I think to fix this the right way we would need to change it so that umount uses
a similar fallback mechanism as mount. I'm not sure of the feasibility of that,
however...


Comment 45 Steve Dickson 2007-08-29 15:56:06 UTC
Created attachment 179221 [details]
Proposed RHEL4 Patch

I'm thinking the main problem is the protocol rollback
mechanism is broken so which in turn causes the 
unmount to used the wrong protocol. 

This patch fixes the roll back mechanism by dealing
with TCP timeouts better. I tested this patch by
disabling all TCP to the server and than simply
do a default mount (i.e. did not specify the protocol).

After the TCP timeout, a UDP mount did occur and 
them only UDP was used during the unmount.

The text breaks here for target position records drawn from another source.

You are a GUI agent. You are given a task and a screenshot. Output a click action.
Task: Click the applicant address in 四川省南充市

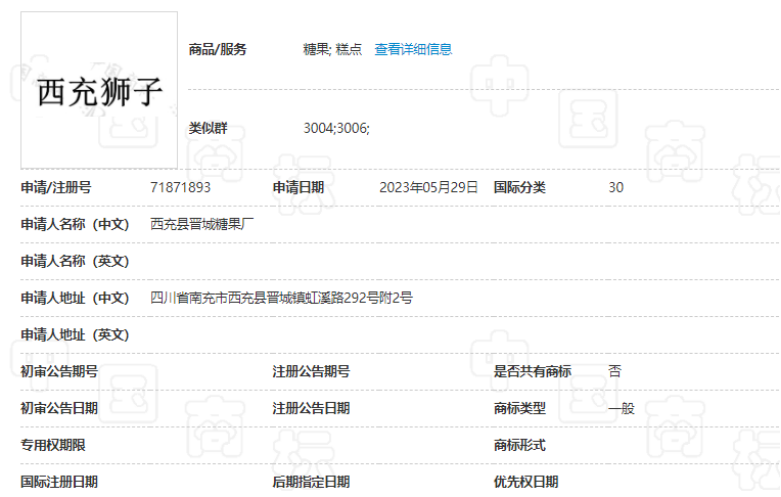pos(281,297)
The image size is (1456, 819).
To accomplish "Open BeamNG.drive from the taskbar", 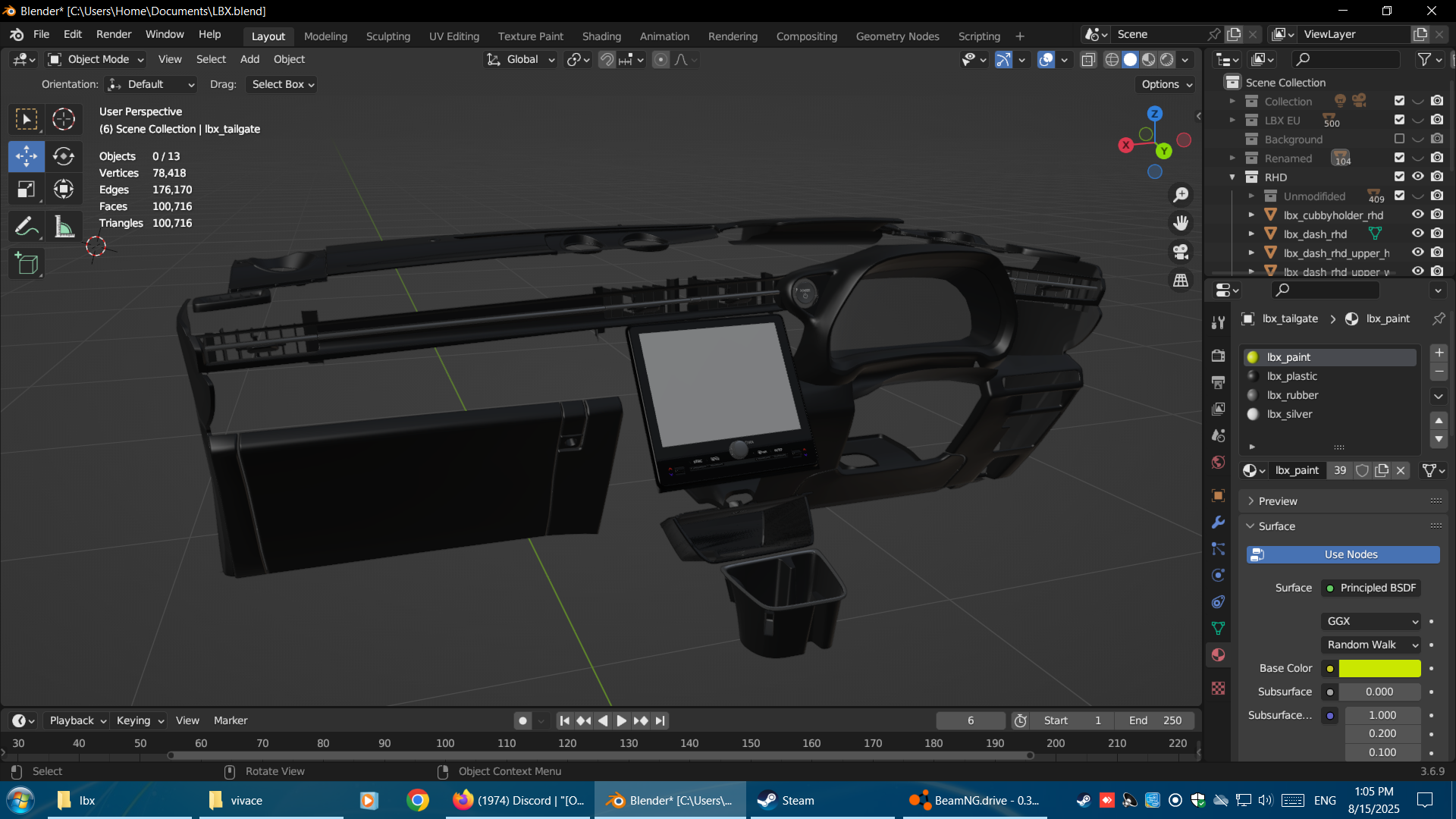I will pos(974,800).
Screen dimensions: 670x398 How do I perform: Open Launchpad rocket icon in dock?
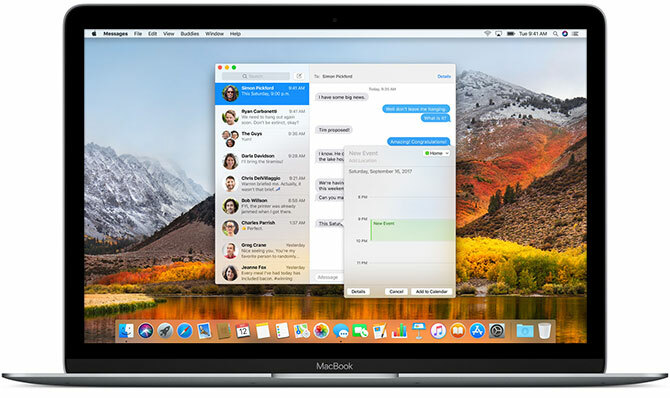165,331
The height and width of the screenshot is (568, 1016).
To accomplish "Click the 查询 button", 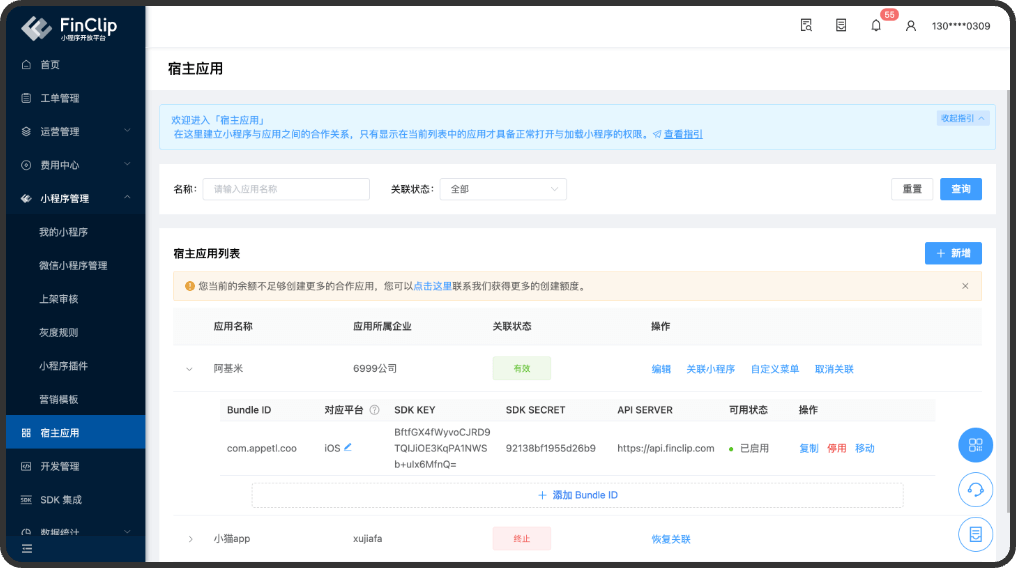I will coord(960,189).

Comment 46 Steve Dickson 2007-08-29 16:44:45 UTC
Fixed in util-linux-2.12a-16.EL4.29

Comment 50 errata-xmlrpc 2007-11-15 16:06:04 UTC
An advisory has been issued which should help the problem
described in this bug report. This report is therefore being
closed with a resolution of ERRATA. For more information
on the solution and/or where to find the updated files,
please follow the link below. You may reopen this bug report
if the solution does not work for you.